Huang et al [7] in 2009 conducted a study to compare the remineralising efficacy of varying concentrations of N-HAp (1%,5%,10%,15%) with 1000ppm NaF solutions.The mean difference in SMH after 14 days of remineralisation in this study was 174.7 ±8.9 (in fluoride group), 45.9±5.6 in (1% N-HAp), 73.8±4.8 (5% N-HAp), 124.6±1.9 (10% N-HAp) and 124.5±0.3(15% NHAp).

In our study the mean VHN difference for M-HAp group was 88.06±4.45. These results obtained are in accordance with 5 % nano HAp group of the above study.

The above comparisons leads to a observation that remineralisation potential of 5% M-HAp will be similar to that of 5% NHAp, In this context , Future studies are required to evaluate different percentages of M-HAp versus N-HAp.

Qualitative assessments revealed nanocrystals of HA are adherent to the demineralization pores. A uniform apatite layer was formed on the demineralized by these adherent nanocrystals which aggregated and grew into microclusters. Prismatic and interprismatic enamel structures completely covered the enamel surfaces. (SEM N-HAp).

Even though the quantitative assessment of 5 % M-HAp in our study is in accordance with 5% N-HAp study by Huang et al and better than 1% N-HAp study by huang et al, we failed to show the superiority of quantitative assessment of 5% M-HAp with fluoride group. This difference and may be due to no similar points taken on the specimens before and after demineralisation and remineralisation for VHN assessment. This is due to inherent disadvantage assosciated with this technique.

Future Directions

1. Future research is needed to compare different concentrations of M-HAp with different concentrations of N-HAp along with Quantitative assessment of comparison between different concentrations of M-HAp.

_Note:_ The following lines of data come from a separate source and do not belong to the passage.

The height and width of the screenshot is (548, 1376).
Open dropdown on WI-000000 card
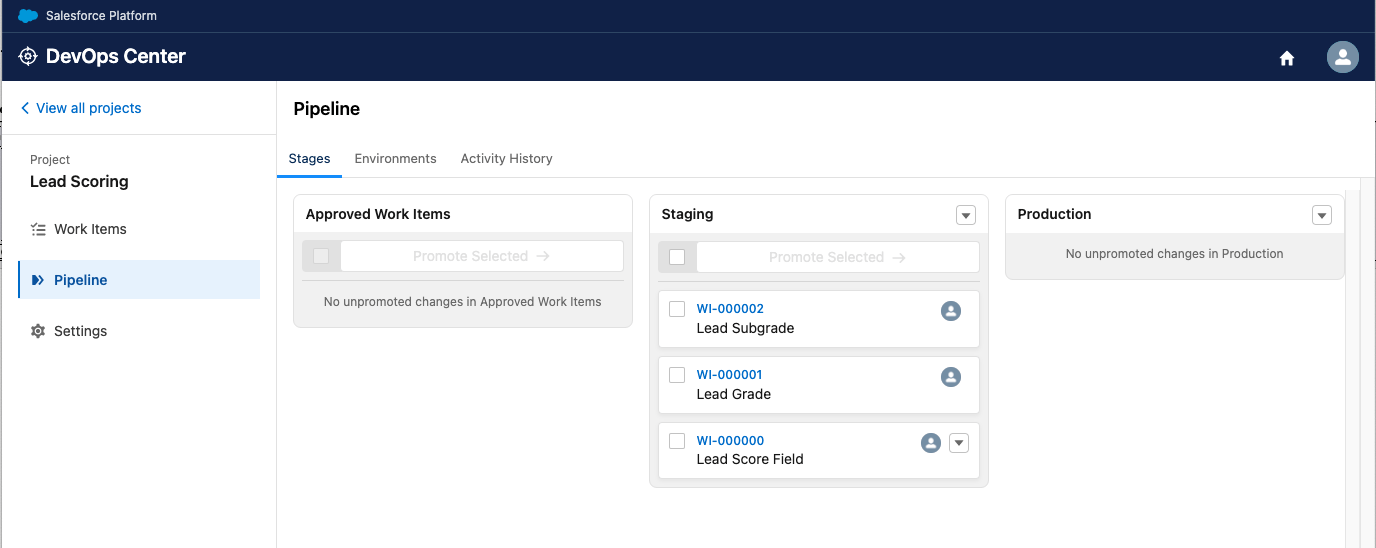(959, 443)
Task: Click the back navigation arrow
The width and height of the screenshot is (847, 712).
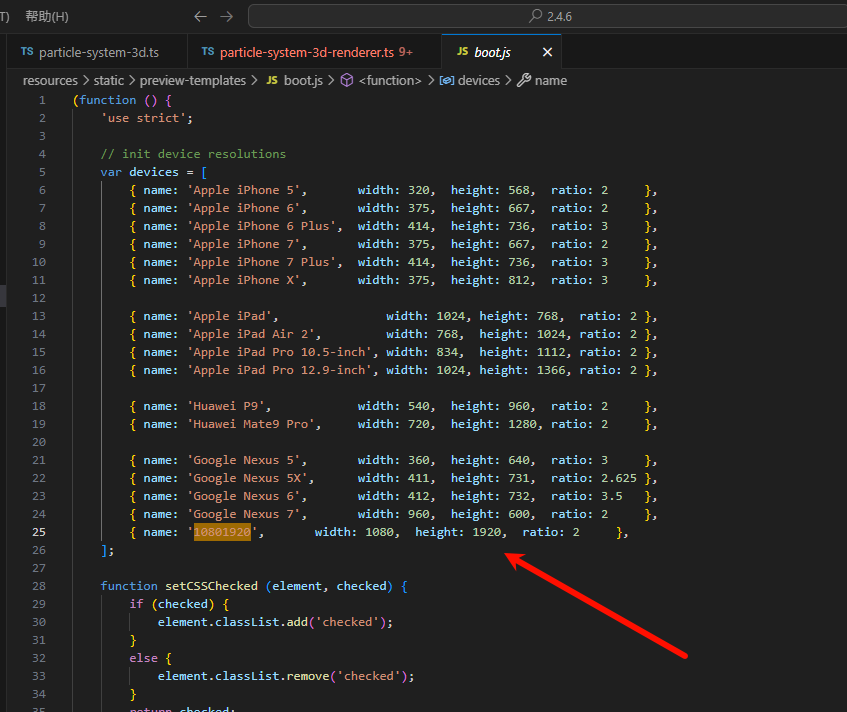Action: click(x=200, y=16)
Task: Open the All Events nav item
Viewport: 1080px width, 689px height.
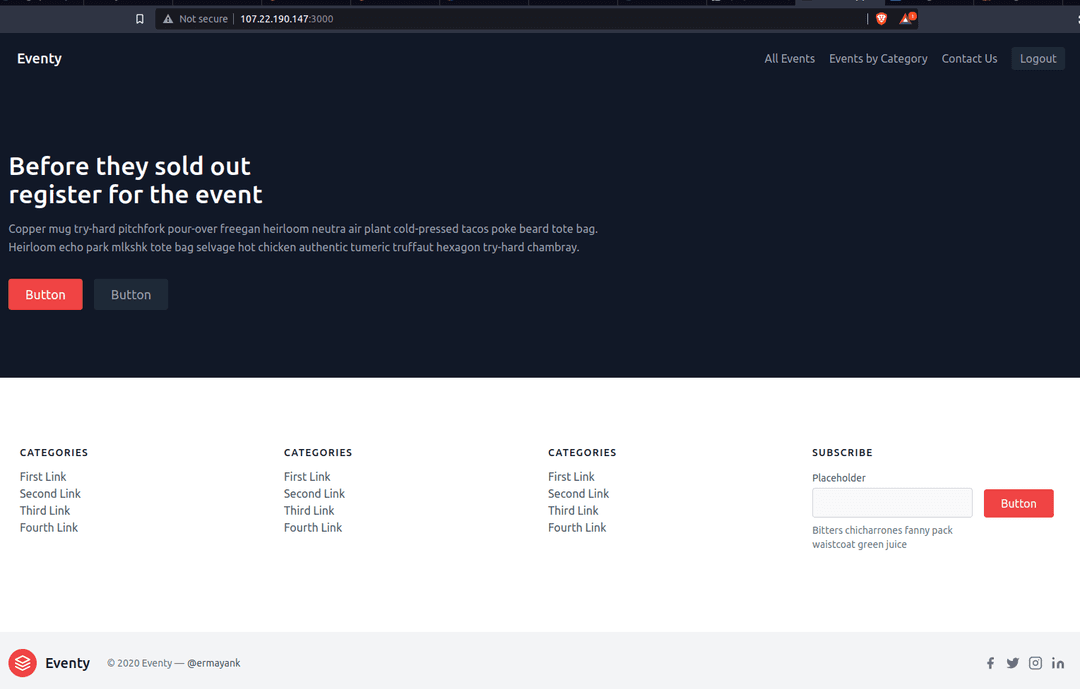Action: click(789, 59)
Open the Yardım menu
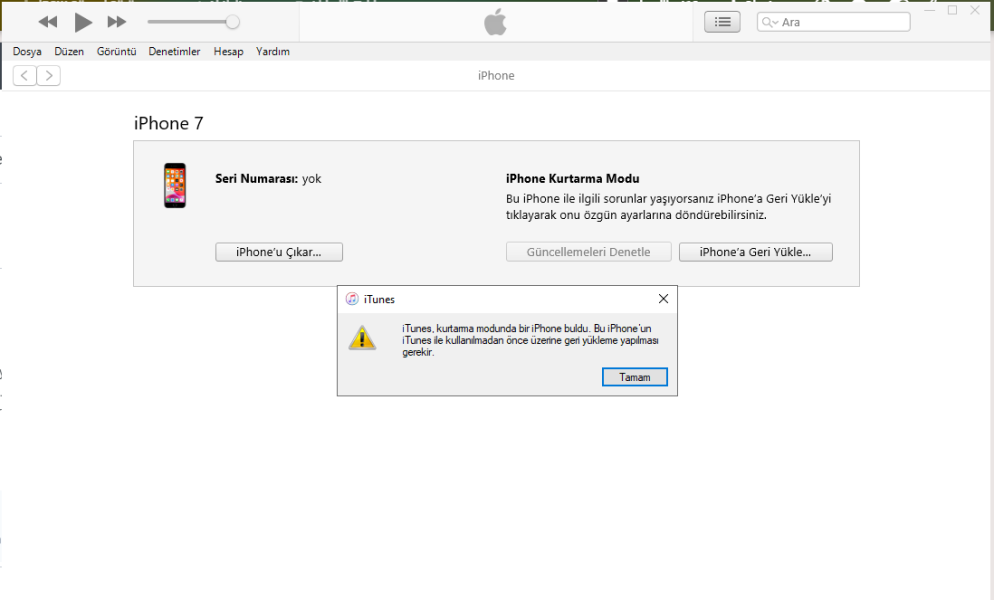 coord(273,52)
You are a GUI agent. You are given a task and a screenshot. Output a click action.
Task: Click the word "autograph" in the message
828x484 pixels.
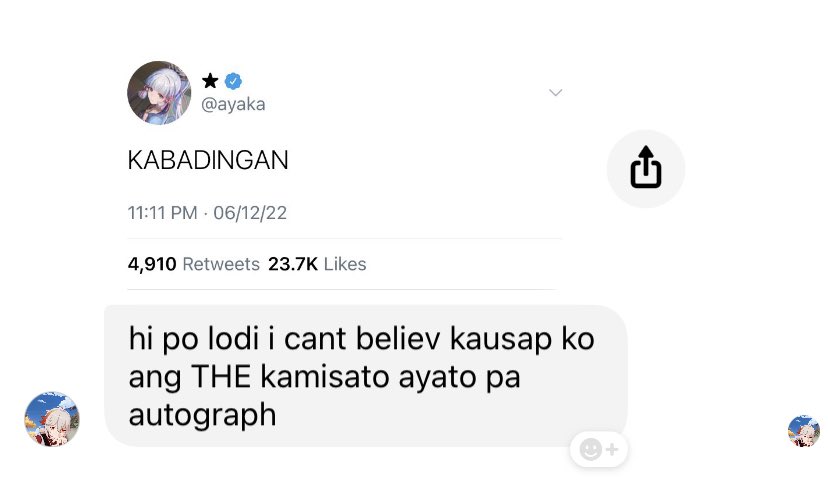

2. Longitudinal studies evaluating the remineralizing efficacy of dentifrices for 28 days and further.

Conclusions

Within the limitations of the study, based on the surface microhardness and environmental scanning electron microscope analysis it can be concluded that:

1. NaF dentifrice showed significant increase in surface microhardness at 7and 14 days post remineralization cycle after undergoing demineralization.

2. M-HAp dentifrice showed significant increase in surface microhardness at 7 and 14 days post remineralization cycle after undergoing demineralization.

3. M-HAp dentifrice showed slightly better improvement in surface microhardness at 7 and 14 days post remineralization cycle after undergoing demineralization (though statistically insignificant).

4. M-HAp dentifrice is better than NaF dentifrice via Qualitative assessment by using ESEM (Statistical analysis not applicable).

5. Conclusions drawn from our study with literature evidence is that, remineralisation potential of 5% M-HAp (quantitative assessment) is similar to 5% nano HAp.

Acknowledgements

The Authors thank Anchor Health and Beauty Care Pvt. Ltd, Mumbai INDIA for providing funds and the dentifrice samples to carry out the study. The Authors mention their special thanks to Mr. Sanjay Shah, MD and Dr. Vivek Patwardhan, Head R&D, Anchor Consumer Products Pvt. Ltd, Mumbai, INDIA for their constant support during the tenure of the study.